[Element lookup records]
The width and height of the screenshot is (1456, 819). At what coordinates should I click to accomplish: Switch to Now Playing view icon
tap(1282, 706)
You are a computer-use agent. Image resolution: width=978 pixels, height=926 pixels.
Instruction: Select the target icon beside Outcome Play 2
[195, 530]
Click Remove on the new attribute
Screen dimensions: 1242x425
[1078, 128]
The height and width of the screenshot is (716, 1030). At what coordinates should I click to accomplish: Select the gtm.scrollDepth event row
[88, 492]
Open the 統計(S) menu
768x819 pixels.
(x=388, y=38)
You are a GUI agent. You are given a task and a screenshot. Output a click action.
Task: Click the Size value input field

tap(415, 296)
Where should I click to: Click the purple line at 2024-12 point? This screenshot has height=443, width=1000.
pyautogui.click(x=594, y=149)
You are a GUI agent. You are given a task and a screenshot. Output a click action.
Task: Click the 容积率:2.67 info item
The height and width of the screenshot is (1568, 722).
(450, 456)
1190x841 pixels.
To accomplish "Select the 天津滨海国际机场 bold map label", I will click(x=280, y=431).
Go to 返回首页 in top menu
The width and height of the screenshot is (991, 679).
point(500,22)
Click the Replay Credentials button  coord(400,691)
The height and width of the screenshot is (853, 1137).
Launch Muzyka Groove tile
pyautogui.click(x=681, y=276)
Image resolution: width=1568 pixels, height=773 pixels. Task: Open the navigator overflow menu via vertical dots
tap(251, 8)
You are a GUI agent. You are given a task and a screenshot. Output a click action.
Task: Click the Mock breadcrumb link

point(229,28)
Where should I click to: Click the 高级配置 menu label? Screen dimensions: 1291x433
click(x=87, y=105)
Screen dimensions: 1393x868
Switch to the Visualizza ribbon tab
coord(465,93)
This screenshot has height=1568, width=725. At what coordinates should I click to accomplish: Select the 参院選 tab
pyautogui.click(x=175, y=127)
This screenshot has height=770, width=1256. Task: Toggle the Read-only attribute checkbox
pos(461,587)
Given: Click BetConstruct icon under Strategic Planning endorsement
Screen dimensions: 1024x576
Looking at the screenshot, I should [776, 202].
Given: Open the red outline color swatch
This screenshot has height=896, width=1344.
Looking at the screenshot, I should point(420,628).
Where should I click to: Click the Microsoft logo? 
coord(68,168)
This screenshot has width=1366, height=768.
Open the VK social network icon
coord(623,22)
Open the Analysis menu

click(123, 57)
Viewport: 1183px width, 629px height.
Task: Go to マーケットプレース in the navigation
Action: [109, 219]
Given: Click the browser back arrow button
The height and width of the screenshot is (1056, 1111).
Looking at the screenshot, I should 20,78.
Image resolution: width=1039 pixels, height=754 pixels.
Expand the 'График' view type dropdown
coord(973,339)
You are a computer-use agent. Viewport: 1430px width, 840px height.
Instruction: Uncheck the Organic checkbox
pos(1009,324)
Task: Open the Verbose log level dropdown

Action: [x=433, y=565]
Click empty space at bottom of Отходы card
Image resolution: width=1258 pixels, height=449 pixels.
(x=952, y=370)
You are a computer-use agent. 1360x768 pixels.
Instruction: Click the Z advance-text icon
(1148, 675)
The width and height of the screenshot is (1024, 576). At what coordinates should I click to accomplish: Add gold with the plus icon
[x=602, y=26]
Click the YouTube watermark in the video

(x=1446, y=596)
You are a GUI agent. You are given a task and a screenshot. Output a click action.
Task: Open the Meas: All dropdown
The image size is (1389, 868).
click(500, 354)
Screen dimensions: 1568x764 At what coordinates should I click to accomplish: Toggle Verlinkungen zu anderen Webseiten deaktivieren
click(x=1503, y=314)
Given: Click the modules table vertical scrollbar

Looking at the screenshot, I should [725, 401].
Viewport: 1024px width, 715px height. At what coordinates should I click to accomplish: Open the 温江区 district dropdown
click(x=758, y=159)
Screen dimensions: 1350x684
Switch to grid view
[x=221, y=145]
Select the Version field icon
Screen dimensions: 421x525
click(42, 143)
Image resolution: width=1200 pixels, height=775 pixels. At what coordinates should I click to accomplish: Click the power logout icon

#### [Problem]
Reproduce the listing in full, swapping every "GUI agent" for "screen agent" and leaving everything else the same.

#### [Reply]
The width and height of the screenshot is (1456, 819). At what coordinates should I click to accomplish: Switch to Now Playing view icon
tap(1282, 706)
You are a computer-use agent. Image resolution: width=978 pixels, height=926 pixels.
Instruction: Select the target icon beside Outcome Play 2
[195, 530]
Click Remove on the new attribute
Screen dimensions: 1242x425
[1078, 128]
The height and width of the screenshot is (716, 1030). At what coordinates should I click to accomplish: Select the gtm.scrollDepth event row
[88, 492]
Open the 統計(S) menu
768x819 pixels.
(x=388, y=38)
You are a screen agent. You are given a task and a screenshot. Output a click action.
Task: Click the Size value input field

tap(415, 296)
Where should I click to: Click the purple line at 2024-12 point? This screenshot has height=443, width=1000.
pyautogui.click(x=594, y=149)
You are a screen agent. You are given a task and a screenshot. Output a click action.
Task: Click the 容积率:2.67 info item
The height and width of the screenshot is (1568, 722).
(450, 456)
1190x841 pixels.
To accomplish "Select the 天津滨海国际机场 bold map label", I will click(x=280, y=431).
Go to 返回首页 in top menu
The width and height of the screenshot is (991, 679).
point(500,22)
Click the Replay Credentials button  coord(400,691)
The height and width of the screenshot is (853, 1137).
Launch Muzyka Groove tile
pyautogui.click(x=681, y=276)
Image resolution: width=1568 pixels, height=773 pixels. Task: Open the navigator overflow menu via vertical dots
tap(251, 8)
You are a screen agent. You are given a task and a screenshot. Output a click action.
Task: Click the Mock breadcrumb link

point(229,28)
Where should I click to: Click the 高级配置 menu label? Screen dimensions: 1291x433
click(x=87, y=105)
Screen dimensions: 1393x868
Switch to the Visualizza ribbon tab
coord(465,93)
This screenshot has height=1568, width=725. At what coordinates should I click to accomplish: Select the 参院選 tab
pyautogui.click(x=175, y=127)
This screenshot has height=770, width=1256. Task: Toggle the Read-only attribute checkbox
pos(461,587)
Given: Click BetConstruct icon under Strategic Planning endorsement
Screen dimensions: 1024x576
Looking at the screenshot, I should [776, 202].
Given: Open the red outline color swatch
This screenshot has height=896, width=1344.
Looking at the screenshot, I should point(420,628).
Where should I click to: Click the Microsoft logo? 
coord(68,168)
This screenshot has width=1366, height=768.
Open the VK social network icon
coord(623,22)
Open the Analysis menu

click(123, 57)
Viewport: 1183px width, 629px height.
Task: Go to マーケットプレース in the navigation
Action: [109, 219]
Given: Click the browser back arrow button
The height and width of the screenshot is (1056, 1111).
Looking at the screenshot, I should 20,78.
Image resolution: width=1039 pixels, height=754 pixels.
Expand the 'График' view type dropdown
coord(973,339)
You are a computer-use agent. Viewport: 1430px width, 840px height.
Instruction: Uncheck the Organic checkbox
pos(1009,324)
Task: Open the Verbose log level dropdown

Action: [x=433, y=565]
Click empty space at bottom of Отходы card
Image resolution: width=1258 pixels, height=449 pixels.
(x=952, y=370)
You are a computer-use agent. 1360x768 pixels.
Instruction: Click the Z advance-text icon
(1148, 675)
The width and height of the screenshot is (1024, 576). At what coordinates should I click to accomplish: Add gold with the plus icon
[x=602, y=26]
Click the YouTube watermark in the video

(x=1446, y=596)
You are a screen agent. You are given a task and a screenshot. Output a click action.
Task: Open the Meas: All dropdown
The image size is (1389, 868).
click(500, 354)
Screen dimensions: 1568x764 At what coordinates should I click to accomplish: Toggle Verlinkungen zu anderen Webseiten deaktivieren
click(x=1503, y=314)
Given: Click the modules table vertical scrollbar

Looking at the screenshot, I should [725, 401].
Viewport: 1024px width, 715px height. At what coordinates should I click to accomplish: Open the 温江区 district dropdown
click(x=758, y=159)
Screen dimensions: 1350x684
Switch to grid view
[x=221, y=145]
Select the Version field icon
Screen dimensions: 421x525
click(42, 143)
Image resolution: width=1200 pixels, height=775 pixels. At what coordinates should I click to accomplish: Click the power logout icon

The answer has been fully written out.